20. Note circulaire du Ministère de la Justice du 27 avril 1990
" A l'attention de Mesdames et Messieurs les premiers
Présidents et Procureurs Généraux, Mesdames et Messieurs
les Présidents et Procureurs de la République :
I et II ...
III Portée des arrêts :
... Il appartient aux juridictions du fond, sous le
contrôle de la Cour de cassation, d'élargir leur contrôle
sur les modalités de mise en oeuvre des écoutes
téléphoniques, telles que précisées par la Cour européenne.
J'appelle donc tout spécialement votre attention sur
l'intérêt qui s'attache à ce que, dès à présent, il soit
tenu le plus grand compte de ces principes, dans le cadre
des procédures en cours ou à venir. Il s'impose notamment
de veiller à ce que :
- les écoutes téléphoniques ne soient ordonnées que pour
l'élucidation des infractions les plus graves ;
- leur durée soit toujours limitée dans le temps, quitte à faire
l'objet de renouvellements ;
- les modalités de retranscription des écoutes soient définies
dans la commission rogatoire ;
- les bandes magnétiques soient placées sous scellés et adressées
au magistrat mandant ;
- en cas de décision définitive sur les poursuites, les bandes
magnétiques soient effacées ou détruites à la diligence du
Parquet.
Les commissions rogatoires doivent donc désormais être
suffisamment explicites, afin de permettre l'exercice du
contrôle évoqué ci-dessus.
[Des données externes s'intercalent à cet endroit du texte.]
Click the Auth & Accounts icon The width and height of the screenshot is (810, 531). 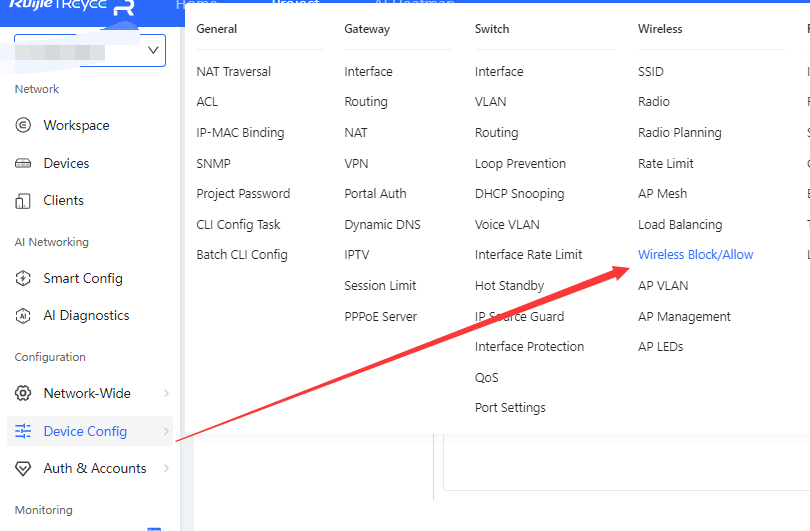[23, 468]
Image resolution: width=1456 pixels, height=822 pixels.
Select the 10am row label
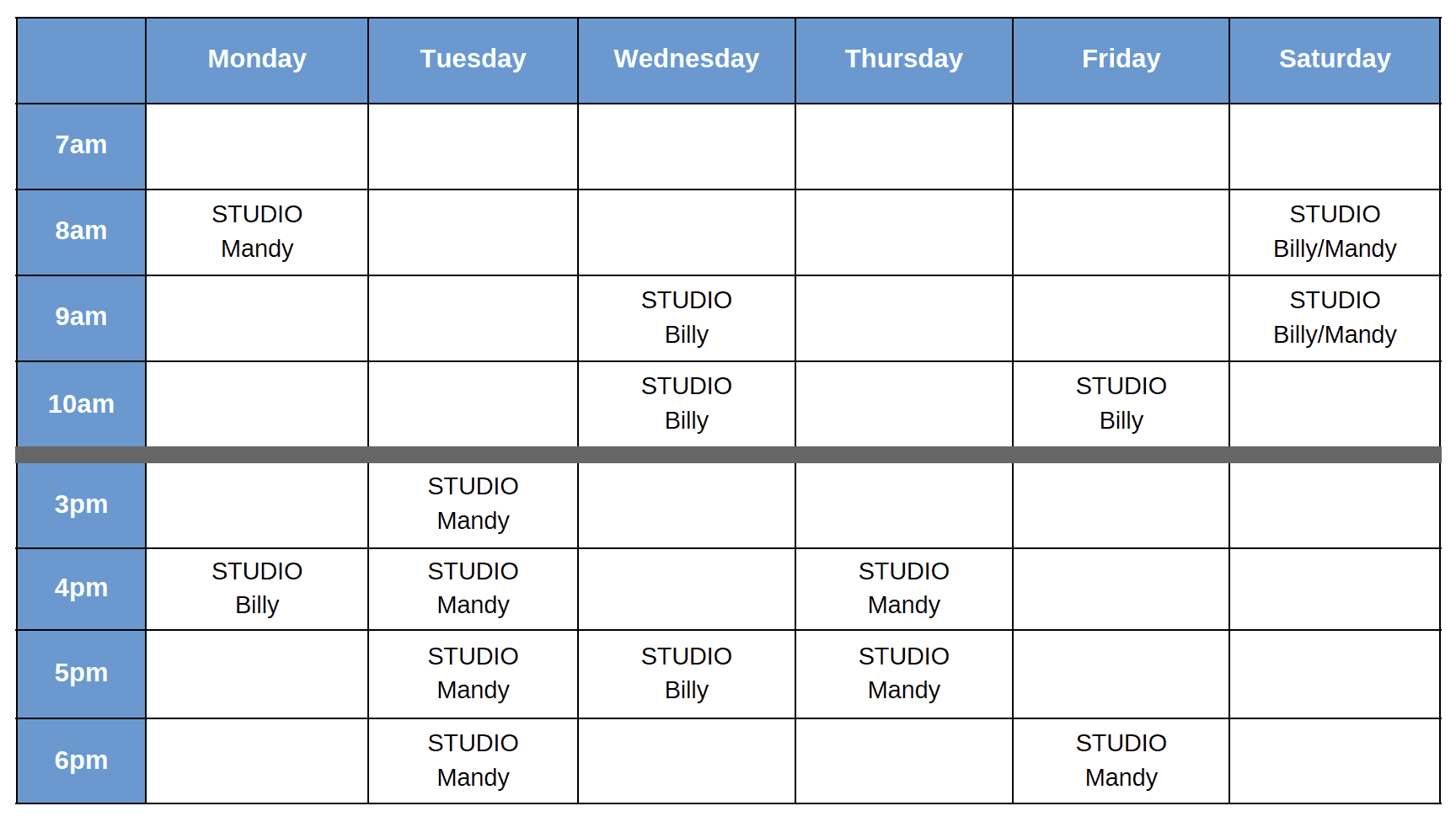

Je ne puis que vous laisser le
soin de porter, selon les modalités que vous jugerez les
plus appropriées, les termes de la présente note à la
connaissance des Présidents de chambres d'accusation et des
Juges d'instruction."
21. Loi du 10 juillet 1991- article 100 du Code pénal
La loi du 10 juillet 1991 relative au secret des correspondances
émises par la voie des télécommunications, qui est entrée en vigueur
le 1er octobre 1991, a ajouté un article 100 au code de procédure
pénale concernant les interceptions ordonnées par l'autorité
judiciaire. Aux termes de l'article 100, le juge d'instruction peut,
si la peine encourue est égale ou supérieure à deux ans
d'emprisonnement et lorsque les nécessités de l'instruction l'exigent,
prescrire l'interception, l'enregistrement et la transcription de
correspondances émises par la voie des télécommunications. La décision
d'interception, qui doit être écrite, n'a pas de caractère
juridictionnel et n'est susceptible d'aucun recours. L'article 100-1
précise que cette décision doit comporter tous les éléments
d'identification de la liaison à intercepter, l'infraction qui motive
le recours à l'interception ainsi que la durée de celle-ci, fixée par
l'article 100-2 à une durée maximale de quatre mois, ne pouvant être
renouvelée que dans les mêmes conditions de forme et de durée.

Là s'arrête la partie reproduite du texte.